To get started with the application process, you can get a form from the DMV either in person at your local office or online. The next step is to complete this form with a licensed medical professional that can attest to your disability and sign off on your need for a placard. If you don’t have a physician that can help you fill out your application, Dr. Handicap can connect you to a licensed doctor in your state who will evaluate your medical history and symptoms and determine if a handicap parking placard is right for you. The physician can also help you figure out if you have a permanent disability (which could require a handicap license plate or longer-term placard) or a temporary condition that would call for a six-month placard. The doctor can help you complete the application with their signature, and then you simply send it into the DMV. Shortly thereafter, you’ll get your parking permit in the mail.

Dr. Handicap - parking sign
  1. Read up on the rules of owning a handicap parking placard.

It’s important that you have all the necessary information about how to use your placard appropriately and responsibly. The number one thing to remember is that you are the only one who can use your placard – you can’t lend it out to friends and family under any circumstances. The only permitted use of your permit is if you’re in the vehicle. You are allowed to take it with you between cars, but it should be used solely for your benefit. Don’t forget to place the placard on the rearview mirror in full display when the car is parked so you won’t get a ticket for parking in a handicap space.

Additionally, it’s important to know the general parking rules that apply when using your placard.
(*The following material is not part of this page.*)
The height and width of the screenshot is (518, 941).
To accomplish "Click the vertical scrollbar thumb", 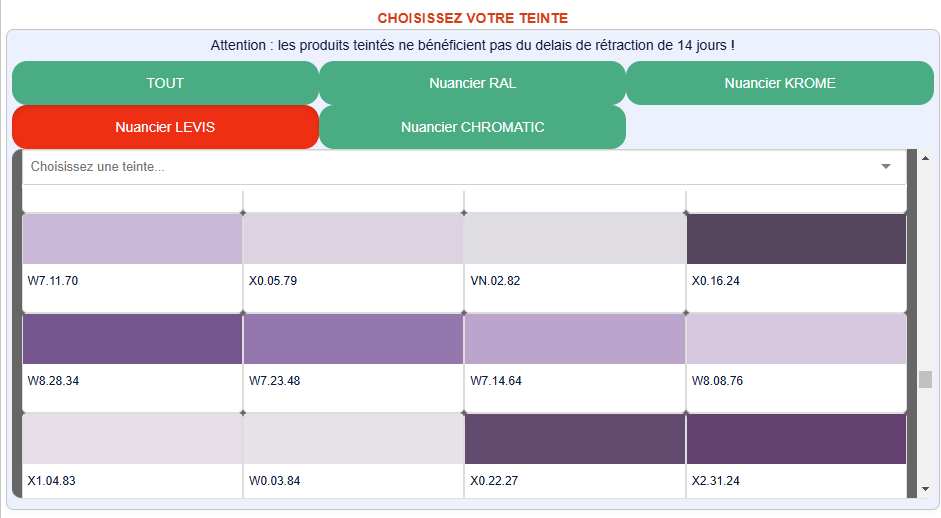I will pos(925,379).
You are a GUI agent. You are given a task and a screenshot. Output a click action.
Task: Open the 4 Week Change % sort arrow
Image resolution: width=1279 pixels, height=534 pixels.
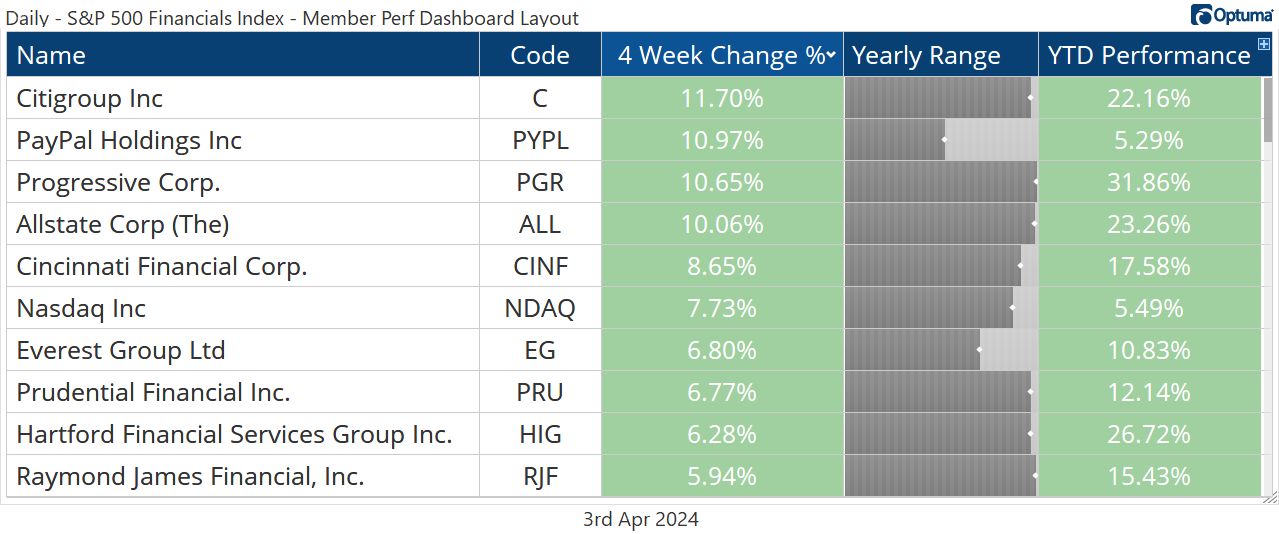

You can park:

  • In parking spots with the international wheelchair symbol
  • Next to blue curbs
  • Next to green curbs (for any length of time even if there’s a posted time limit)
  • In on-street metered parking places (sometimes free of charge)
  • In areas that usually require resident or merchant permits

Even with a handicap parking permit, you are still not permitted to park:

  • In parking places with cross-hatched markings – unless you need wheelchair access and more space entering and exiting the vehicle
  • Next to red curbs (since these are for emergency vehicles only)
  • Next to yellow curbs (these are reserved for commercial vehicles that use them for loading and unloading of passengers or freight)
  • Next to white curbs (designated for loading and unloading of passengers or depositing mail in nearby mailboxes)
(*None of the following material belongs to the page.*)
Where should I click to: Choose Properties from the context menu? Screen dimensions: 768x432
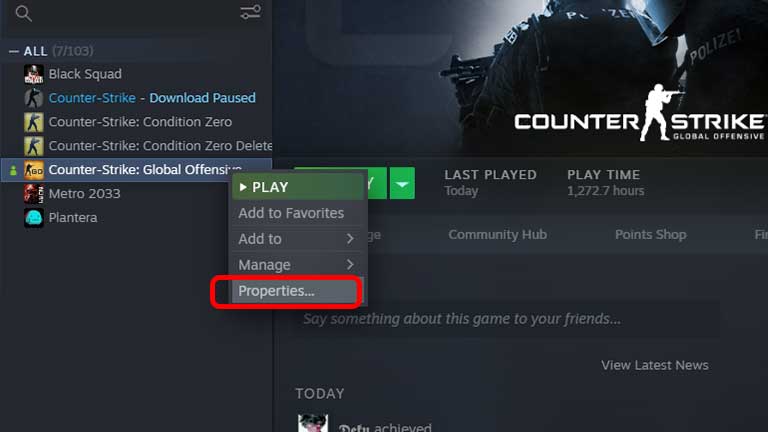pos(296,291)
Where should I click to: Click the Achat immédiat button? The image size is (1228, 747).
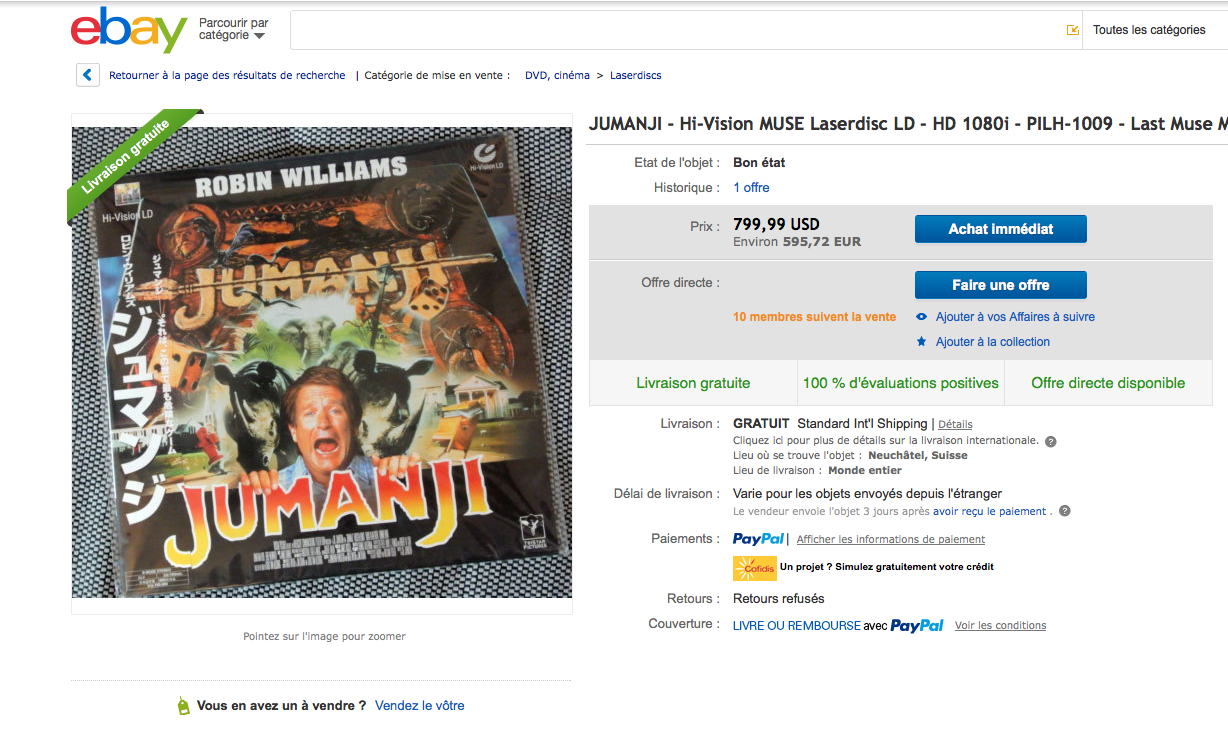pyautogui.click(x=1000, y=229)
Failure to follow these rules could mean losing your placard. You could also potentially face getting a ticket, being fined, or receiving additional punishment (like community service) if you’re using your placard incorrectly.

Dr Handicap - driving
  1. Take a driver’s test.

If you’re just going to be using your placard as a passenger, there aren’t any other steps you’ll need to take to use your placard correctly. However, if you’re going to be driving, you’ll need to be fully equipped to get behind the wheel. If you have never had a license or need to get it renewed after becoming disabled, you’ll need to take a driver’s test (both a written one and a behind-the-wheel test) at your nearest DMV office. If you’re a first-time driver, you’ll get a learner’s permit initially so that you can get practice driving. As a disabled driver, you’ll also need to be able to show the DMV instructor during your road test that you can easily and safely drive. Depending on your disability, you might need to install special steering wheel hand controls or other accommodations to make driving easier for you. These items can include things like hand controls for braking and accelerating, clutch conversions, seat belt or harness modifications, special seating, or wheelchair lifts and stowage equipment. If the driving instructor can see that you can drive safely with these modifications, you’ll be able to pass the driving test and get a driver’s license issued to you.

Once you have your license, there are no other specific road rules that apply to disabled drivers only. You are required to follow the same restrictions as any other driver; the only difference is that you’ll just use your disabled parking permit when the car is parked and not in motion. Although you’ll have the advantage of using your handicap parking placard to get closer parking places, you’ll really just be like any other driver on the road. So, make sure to read up on driving rules so that you’ll be the safest driver you can be anytime you get behind the wheel.